As grim as this all sounds, “Skin” moves along propelled by black comedy. One of the other patients in Bethan’s mother’s ward wears a blue tuxedo for no apparent reason and appears obsessed by the early albums of Charlotte Church. In another “teen” comedy, Bethan might be cruel or dismissive, but in her compartmentalized world, such characters pass for normal.
The real brilliance of “Skin” and of Creevy’s performance is her ability to hide all of this from her peers and project a jaded nonchalance around her teachers and fellow students.
In their unkempt hair and rumpled uniforms, Bethan and Lydia would not be out of place in “To Sir With Love.” There’s a searing honesty to “In My Skin” and its depiction of “those schoolgirl days” that transcends any era.
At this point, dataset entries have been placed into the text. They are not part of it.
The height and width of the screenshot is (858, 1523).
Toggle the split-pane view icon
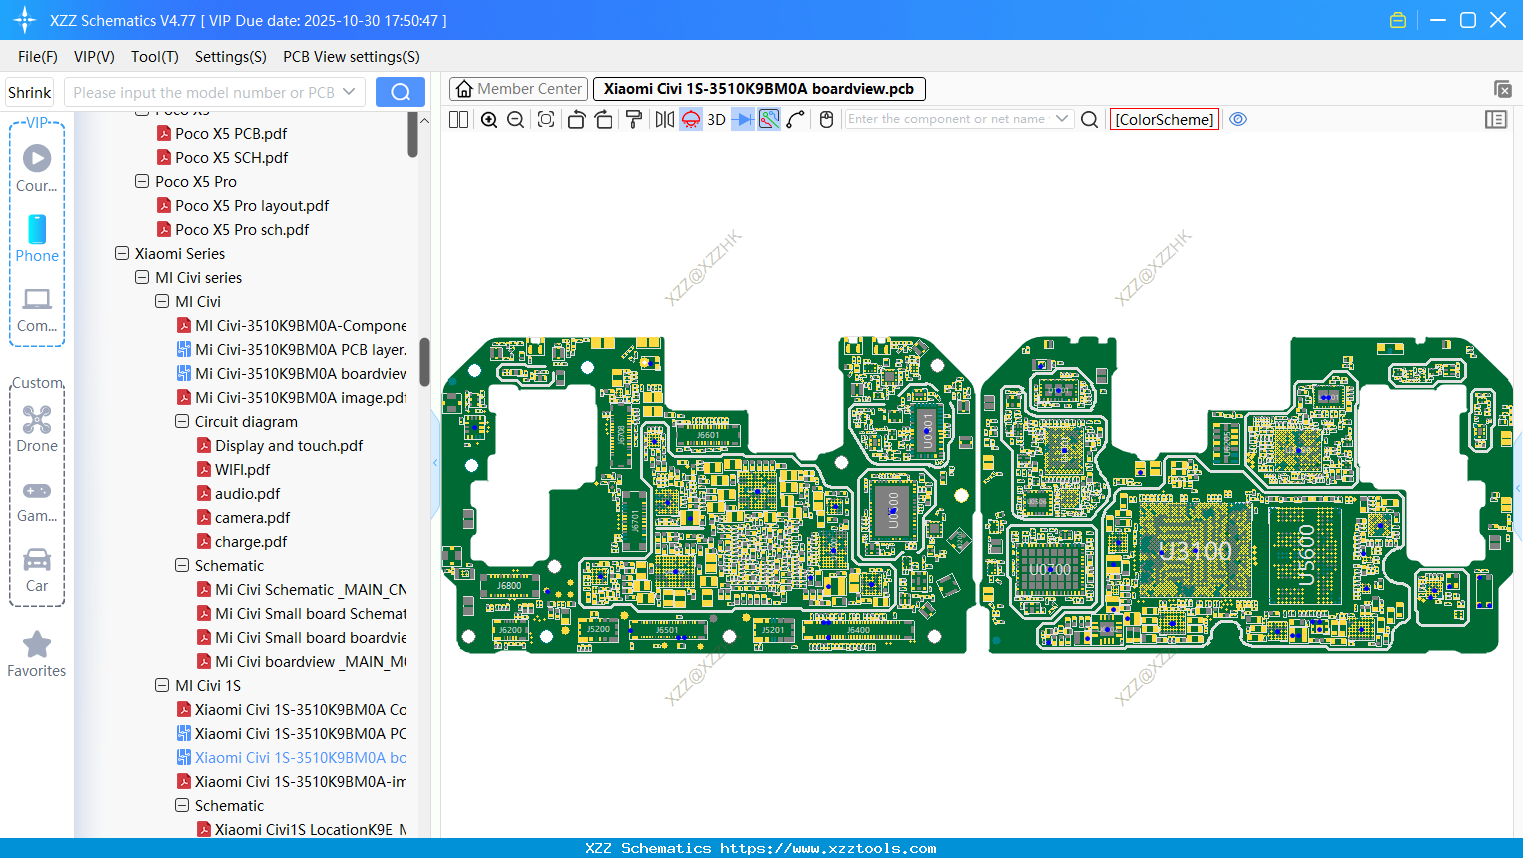457,119
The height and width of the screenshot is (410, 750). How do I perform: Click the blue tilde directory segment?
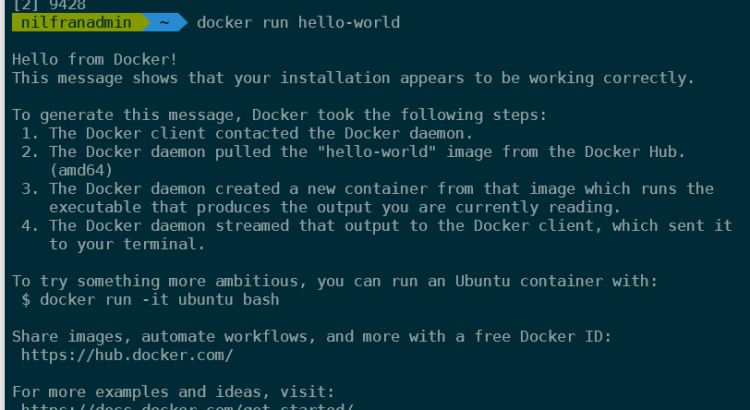165,22

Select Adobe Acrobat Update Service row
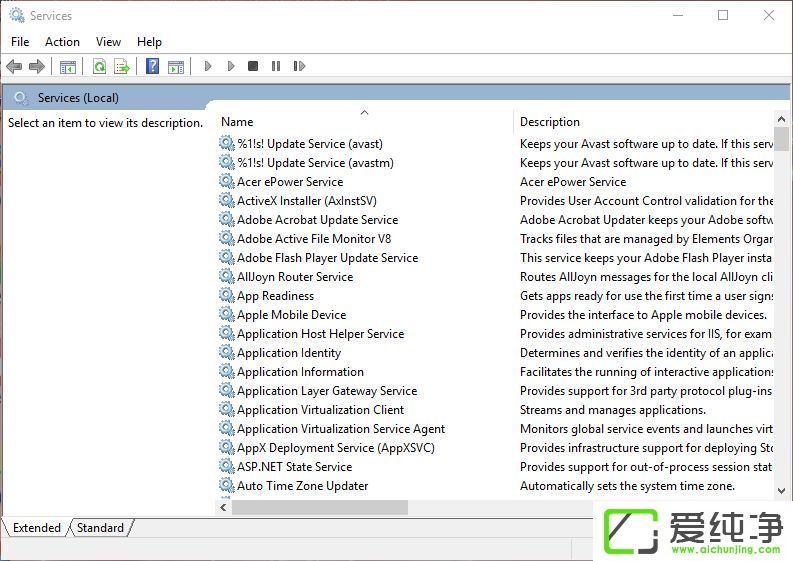(317, 220)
› The pandemic quarantine has been a fright for many. And now it has inspired a horror movie. The Shudder streaming
service presents “Host,” a horror movie shot entirely on a Zoom feed. Directed by Rob Savage (“Dawn of the Deaf”), the film’s cast (including Haley Bishop, Radina Drandova, Edward Linard, Jemma Moore, Caroline Ward and Emma Louise Webb) performed from the socially distanced comforts of their own homes and screens, and did
most of their own special effects.
The story involves friends gathering remotely for a screen seance. What could go wrong?
Shudder is a niche streaming service devoted to horror, available for a small monthly fee.